Quizás el plano más revelador de este tapiz de indudable valor artístico sea aquel en el que, transitando a través de las alcantarillas, el protagonista se encuentra con un desfile de personas empobrecidas que caminan, escondidas, hacia ninguna parte. No hay lugar para ellas en el mundo de la superficie, regido por una belleza estética impuesta por la filosofía de lo vacuo. Es por esto por lo que Monsieur Merde, personaje que ya aparecía en Tokyo! (2008), es el único superhéroe posible en un filme de Leos Carax. El grotesco humanoide rompe con los falsos dioses de la sociedad moderna y ensalza las necesidades e impulsos del ser humano como lugar en el que descubrir auténtica belleza. Aquel peculiar personaje puede suponer para Carax el más sincero grito expresivo acerca de la necesidad de retornar a lo esencial, de que el ser humano vuelva a tomar conciencia de sí mismo. Bajo esa lectura, Holy Motors podría ser la primera película que anuncie el necesario Renacimiento de una sociedad moribunda.
Lo único que queda es la belleza del gesto, que aparece en contadas ocasiones a lo largo del día, y que aquí han sido filmadas con incontestable virtuosismo, desde el prodigioso entreacto musical hasta sus escenas nocturnas maravillosamente fotografiadas. Entreactos, cambios de escena… Holy Motors es un ballet, una expresión musical y visual de primera magnitud, incluso cuando contenga un aria más propia de una ópera en el corazón de la película interpretada por Kylie Minogue. Pero no un aria que explique la película, sino un texto lleno de preguntas, para un filme en el que las únicas reflexiones provienen de las máquinas y el hombre ha perdido su poder expresivo, su capacidad comunicante.

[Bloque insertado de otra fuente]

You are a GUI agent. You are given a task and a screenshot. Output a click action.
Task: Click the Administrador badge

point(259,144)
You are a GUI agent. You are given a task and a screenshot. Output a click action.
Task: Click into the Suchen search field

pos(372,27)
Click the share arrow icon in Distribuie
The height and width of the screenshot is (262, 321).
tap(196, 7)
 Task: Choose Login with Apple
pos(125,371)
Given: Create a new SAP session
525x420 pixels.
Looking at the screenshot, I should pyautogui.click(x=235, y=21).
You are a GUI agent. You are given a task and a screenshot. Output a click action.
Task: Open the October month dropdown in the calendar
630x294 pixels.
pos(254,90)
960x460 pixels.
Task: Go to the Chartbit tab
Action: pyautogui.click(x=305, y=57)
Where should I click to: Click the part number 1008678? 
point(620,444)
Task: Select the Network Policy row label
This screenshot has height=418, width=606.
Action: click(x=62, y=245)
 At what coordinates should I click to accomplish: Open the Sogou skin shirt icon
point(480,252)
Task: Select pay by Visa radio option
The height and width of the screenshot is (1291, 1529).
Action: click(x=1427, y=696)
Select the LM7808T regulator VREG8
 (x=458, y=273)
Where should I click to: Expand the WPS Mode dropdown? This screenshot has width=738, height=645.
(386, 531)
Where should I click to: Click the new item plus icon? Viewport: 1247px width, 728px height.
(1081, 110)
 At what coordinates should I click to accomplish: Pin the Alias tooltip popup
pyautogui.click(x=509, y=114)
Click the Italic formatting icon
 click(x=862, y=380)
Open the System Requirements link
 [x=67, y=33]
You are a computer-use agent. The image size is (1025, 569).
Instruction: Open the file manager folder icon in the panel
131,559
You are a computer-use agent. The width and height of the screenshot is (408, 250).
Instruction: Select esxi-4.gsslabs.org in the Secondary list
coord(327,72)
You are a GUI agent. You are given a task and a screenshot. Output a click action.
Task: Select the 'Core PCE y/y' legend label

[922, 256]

Película de aliento triste, que transmite desesperanza y al mismo tiempo el deseo creativo de luchar contra ella. Película contada a modo de fábula, quizás para que su afligido mensaje y sus penetrantes imágenes nos duelan menos, que sea más sutil la forma en la que nos quema el alma. Aquellos personajes que el protagonista encarna y experimenta a modo de microvidas bien puede recordar a aquel concepto de raciones individuales de personas que decía Edward Norton en El club de la lucha (David Fincher, 1999). Vivir y morir en cada encuentro. Tal vez la pérdida del ser amado haya avivado en Leos Carax la idea de que cada encuentro con el otro es sagrado, de ahí la necesidad de preservar lo que aún nos hace humanos. Filmar la belleza del gesto termina siendo un acto de amor.